5.4. Detection Results on PKU Vehicle Dataset
For PKU vehicle dataset, this paper compares the detection results of different license plate methods as shown in Table 5. In Table 5, methods proposed by Li et al. [8] and Nguyen [9] are based on deep networks, while methods designed by Zhou et al. [5], Li et al. [6], and Yuan et al. [7] employ handcrafted features and a traditional classifier to locate license plates. It is obvious from Table 5 that these recent methods using deep networks achieve better detection accuracy than methods using hand-crafted features. Comparison results in Table 5 show that the proposed method obtains comparable detection accuracy on all subsets compared to other deep CNN-based methods (i.e., methods proposed by Li et al. [8] and Nguyen [9]). However, the proposed model significantly improves the detection speed.

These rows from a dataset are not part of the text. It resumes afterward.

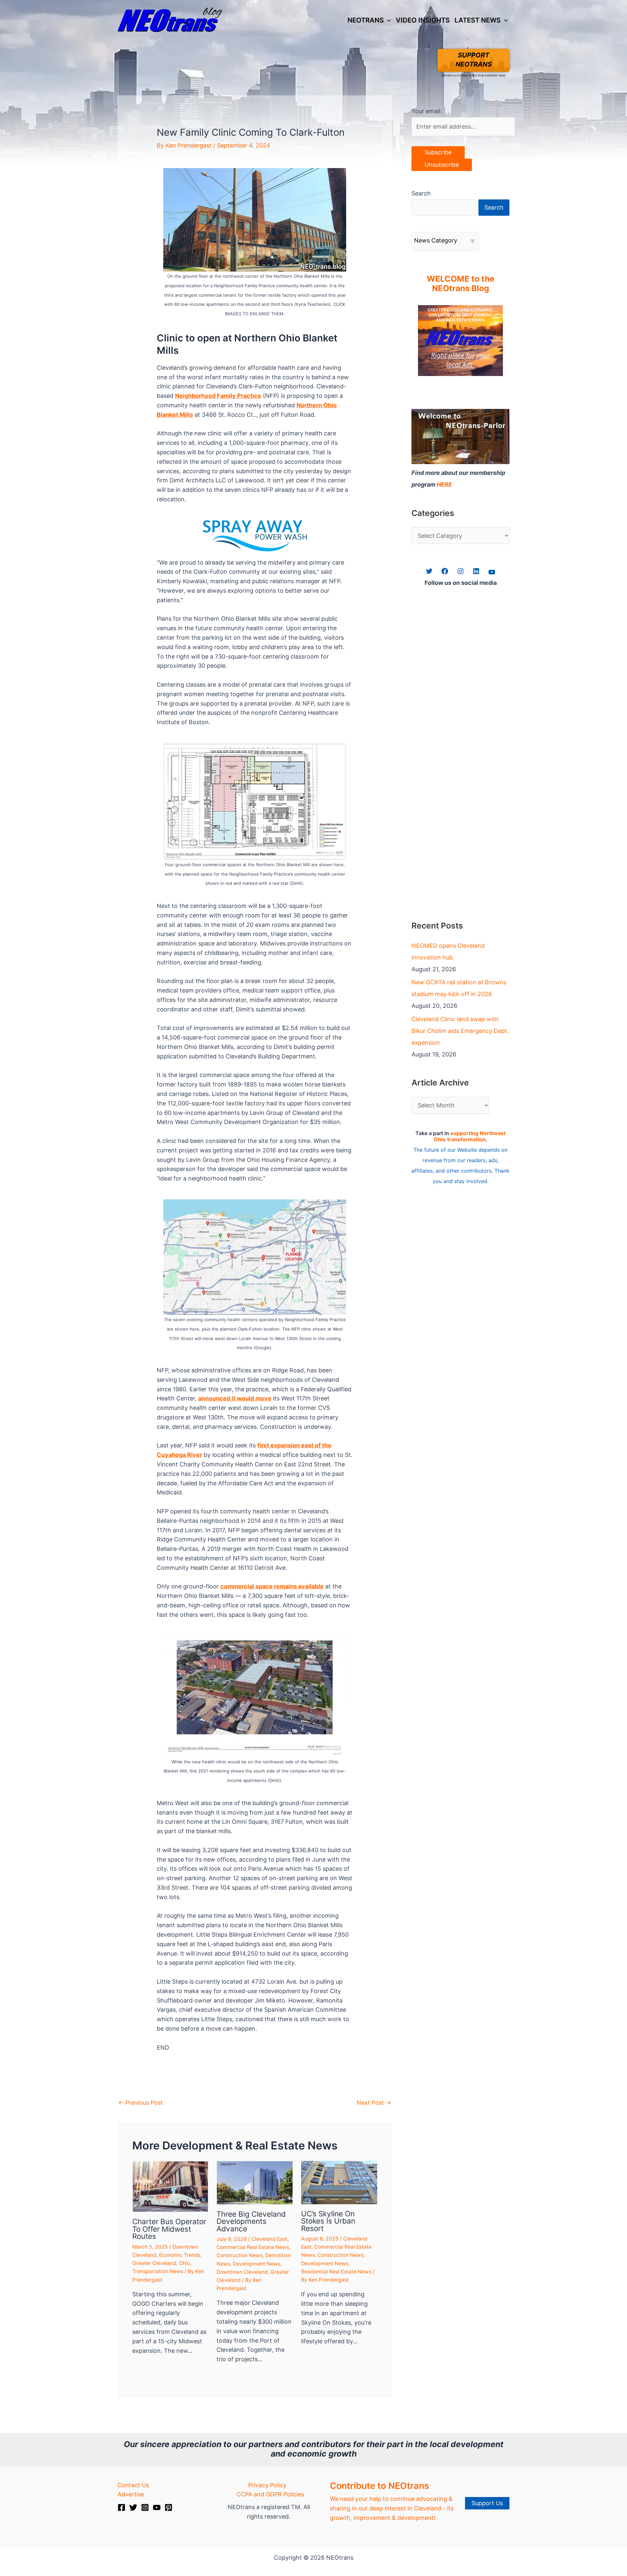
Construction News (240, 2255)
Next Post (374, 2102)
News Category (435, 240)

Specifically, the proposed model takes 72 ms for processing an image, while methods proposed by Nguyen [9] requires 420 ms. Method proposed by Yuan et al. [7] is faster than the proposed method since it uses simple linear SVMs. However, the proposed method obtains better detection accuracy on all five subsets. The results show the efficiency of the proposed method in terms of detection accuracy and inference speed. Figure 4 shows some examples of detection results of the proposed method on PKU vehicle dataset.

6. Conclusions
This paper proposes an efficient license plate detection method based on lightweight structures. For feature extraction, a lightweight feature extraction network is designed to produce high-level semantic information feature maps from input images. The feature extraction network includes a deep backbone network to extract base feature maps and an efficient feature pyramid generation module to strengthen the base features. In the detection stage, a light head detection network is employed to produce final predictions. The light head detection network adopts proposal boxes produced by a compressed RPN and enhanced feature maps generated by an enhancement module as inputs. Experimental results on two public datasets show that the proposed method achieve the best trade-off between speed and accuracy.
Data Availability
The codes used in this paper are available from the author upon request.
Conflicts of Interest
The author declares that there are no conflicts of interest regarding the publication of this paper.